Interested to see if you also find bottle conditioning helps as well.

Sent from my EVO using Home Brew mobile app
 
This is great! I am about half way through the "aseanfood.info" pdf you posted in the other thread. I am 99% certain you have nailed it down. It is just too too close not to be right. Alongside all that they talk about how some folks are not sensitive to the flavour and that fits right in with what I have seen. I judged a comp last year and there was a lambic that was quite nice but had the cheerios thing pretty bad. A buddy of mine could not taste it at all though.
So happy this problem has been figured out and a way to ameliorate it is possible!

For anyone who wants to read it, the original link is crap but the google cache is good http://webcache.googleusercontent.c...df+&cd=5&hl=en&ct=clnk&gl=ca&client=firefox-a
 
Fascinating.
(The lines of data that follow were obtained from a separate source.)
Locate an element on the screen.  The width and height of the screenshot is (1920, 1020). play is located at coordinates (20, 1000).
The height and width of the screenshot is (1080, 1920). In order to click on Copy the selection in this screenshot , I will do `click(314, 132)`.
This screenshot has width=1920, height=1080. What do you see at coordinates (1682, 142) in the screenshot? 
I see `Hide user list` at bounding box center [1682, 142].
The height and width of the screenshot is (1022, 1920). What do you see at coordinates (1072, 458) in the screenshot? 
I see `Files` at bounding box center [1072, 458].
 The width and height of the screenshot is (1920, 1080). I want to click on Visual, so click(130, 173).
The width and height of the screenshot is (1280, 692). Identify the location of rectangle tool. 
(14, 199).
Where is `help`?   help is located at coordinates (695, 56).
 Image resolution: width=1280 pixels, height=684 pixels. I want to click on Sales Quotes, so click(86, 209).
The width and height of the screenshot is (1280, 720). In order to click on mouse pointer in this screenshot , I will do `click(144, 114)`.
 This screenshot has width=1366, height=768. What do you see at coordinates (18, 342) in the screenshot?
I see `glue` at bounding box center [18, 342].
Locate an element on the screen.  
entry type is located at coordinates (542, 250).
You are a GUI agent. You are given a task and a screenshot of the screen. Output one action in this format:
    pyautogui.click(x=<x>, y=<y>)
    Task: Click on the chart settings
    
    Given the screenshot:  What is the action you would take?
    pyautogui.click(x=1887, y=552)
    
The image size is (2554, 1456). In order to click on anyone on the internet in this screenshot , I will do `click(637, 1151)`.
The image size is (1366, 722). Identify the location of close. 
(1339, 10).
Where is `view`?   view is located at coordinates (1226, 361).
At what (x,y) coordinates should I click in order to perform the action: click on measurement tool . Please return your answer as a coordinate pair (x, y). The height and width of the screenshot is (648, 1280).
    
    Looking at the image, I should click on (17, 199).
I believe now that the cheerios thing and the buttered popcorn thing are two distinct compounds. Originally I had suspected that it was the same compound at varying concentrations.

I do get a fair amount of agitation/aeration during my sour bottling process, so step #1 is to clean that up.
 
Anywhere from 6 months to 3 years. I have a lambic that I haven't touched yet that I brewed in June 2011-- that's my oldest. On average, 6-12 months before bottling/blending.